Tentei dar o meu contributo em todos estes casos. Falei de Tonel, de Queiroz e Moutinho, do Canelas 2010 e de Jackson. Não sou capaz de garantir que todos estes casos tenham sido limpos, por uma razão muito simples: não os conheço em profundidade. Mas o importante aqui é que também ninguém está em condições de garantir o contrário, que um só deles tenha sido manchado pela infâmia da corrupção e do favorecimento. Isso, no entanto, na casa de malucos em que está transformado o futebol português, não basta. Suja-se a reputação de quem quer que seja por uma razão muito simples: veste cores diferentes e pôs-se a jeito de se transformar em vítima para a agenda comunicacional de um ou do outro clube. Isto está tão tóxico que já não se para em lado nenhum: nem no inocente bebé de Nuno Santos nem nas evidentes dificuldades físicas e espírito de sacrifício que deviam transformar Jackson Martínez num campeão, num exemplo a ensinar aos miúdos nas academias e não num alvo da loucura em que esta gente transformou o futebol em nome da defesa de interesses tão particulares.
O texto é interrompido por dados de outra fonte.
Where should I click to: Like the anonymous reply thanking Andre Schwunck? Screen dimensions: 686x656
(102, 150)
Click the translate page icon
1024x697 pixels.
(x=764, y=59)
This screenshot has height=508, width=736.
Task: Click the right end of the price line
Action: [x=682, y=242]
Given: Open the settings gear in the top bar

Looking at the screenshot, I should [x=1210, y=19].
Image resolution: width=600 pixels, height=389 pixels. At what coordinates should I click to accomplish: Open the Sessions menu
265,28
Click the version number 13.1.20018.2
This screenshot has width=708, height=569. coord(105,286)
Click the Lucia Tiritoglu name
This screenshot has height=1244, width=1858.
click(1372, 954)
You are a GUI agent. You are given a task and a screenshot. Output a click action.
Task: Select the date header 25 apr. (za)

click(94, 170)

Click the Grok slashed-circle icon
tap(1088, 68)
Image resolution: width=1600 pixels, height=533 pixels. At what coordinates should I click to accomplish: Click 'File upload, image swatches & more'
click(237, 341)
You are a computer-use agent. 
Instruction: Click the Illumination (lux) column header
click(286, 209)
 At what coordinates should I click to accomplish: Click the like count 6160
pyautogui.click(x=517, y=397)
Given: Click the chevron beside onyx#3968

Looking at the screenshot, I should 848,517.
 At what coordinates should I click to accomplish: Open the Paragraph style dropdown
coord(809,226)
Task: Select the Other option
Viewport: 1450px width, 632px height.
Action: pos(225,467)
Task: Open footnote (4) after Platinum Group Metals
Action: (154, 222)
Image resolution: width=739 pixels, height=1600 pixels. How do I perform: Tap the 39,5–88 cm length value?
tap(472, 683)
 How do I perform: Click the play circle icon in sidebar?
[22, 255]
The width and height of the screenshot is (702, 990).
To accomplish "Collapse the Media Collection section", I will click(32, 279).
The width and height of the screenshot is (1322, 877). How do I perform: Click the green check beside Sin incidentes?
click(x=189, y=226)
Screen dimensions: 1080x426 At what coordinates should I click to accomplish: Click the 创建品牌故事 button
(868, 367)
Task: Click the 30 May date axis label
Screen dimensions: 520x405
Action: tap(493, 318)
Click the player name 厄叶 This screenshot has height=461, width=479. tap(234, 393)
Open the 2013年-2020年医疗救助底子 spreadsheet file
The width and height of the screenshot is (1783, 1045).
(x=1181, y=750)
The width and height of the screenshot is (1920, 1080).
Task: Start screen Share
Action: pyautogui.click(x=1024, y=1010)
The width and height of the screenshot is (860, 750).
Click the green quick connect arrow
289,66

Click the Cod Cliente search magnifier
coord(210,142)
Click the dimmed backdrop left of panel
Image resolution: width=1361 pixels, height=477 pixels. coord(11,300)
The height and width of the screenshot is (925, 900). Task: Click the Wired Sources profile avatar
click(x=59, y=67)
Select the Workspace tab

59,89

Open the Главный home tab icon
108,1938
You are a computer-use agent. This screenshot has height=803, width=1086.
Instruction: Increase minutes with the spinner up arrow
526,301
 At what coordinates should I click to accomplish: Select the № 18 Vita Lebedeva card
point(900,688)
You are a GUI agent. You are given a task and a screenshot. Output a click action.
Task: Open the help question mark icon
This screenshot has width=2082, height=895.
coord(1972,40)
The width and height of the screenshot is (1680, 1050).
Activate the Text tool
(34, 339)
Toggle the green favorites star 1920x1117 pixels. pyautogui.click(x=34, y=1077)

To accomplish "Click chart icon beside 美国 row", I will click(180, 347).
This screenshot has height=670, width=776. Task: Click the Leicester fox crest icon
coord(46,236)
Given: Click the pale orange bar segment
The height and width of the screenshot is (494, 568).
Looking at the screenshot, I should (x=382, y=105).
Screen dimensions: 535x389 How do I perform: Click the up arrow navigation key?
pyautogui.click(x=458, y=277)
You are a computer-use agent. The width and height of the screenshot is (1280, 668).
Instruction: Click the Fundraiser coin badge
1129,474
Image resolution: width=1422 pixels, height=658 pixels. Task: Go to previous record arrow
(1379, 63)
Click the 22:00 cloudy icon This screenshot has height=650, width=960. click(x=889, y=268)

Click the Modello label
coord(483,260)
E atenção: aqui não falo dos cidadãos que servem de megafone a estas coisas, ainda que também eles devessem pensar duas vezes antes de carregarem no botão de partilhar ou de publicar. Também eu tenho a minha dose diária de insultos e às vezes dou comigo a ver os perfis das pessoas que perdem tempo a chamar-me nomes feios, a acusar-me disto e daquilo, sempre de coisas que nunca fiz. E são pessoas como eu, com família, filhos que amam, amigos com quem passam bons momentos… Simplesmente, quando se lhes fala do clube – ou, mais ainda, do clube rival – ficam cegos e servem de correia de transmissão de qualquer coisa na qual escolhem acreditar. Aqui falo dos Goebbels da propaganda, de quem faz nascer estas bolas de neve e acusa sem provas, porque o importante não é condenar, mas sim condicionar e nutrir a ideia de que tudo passa impune quando são os interesses do rival que estão em causa. Aqui pergunto a mim próprio como é que essa gente consegue chegar à noite, encostar a cabeça à almofada e dormir com tranquilidade. Porque eu não conseguiria.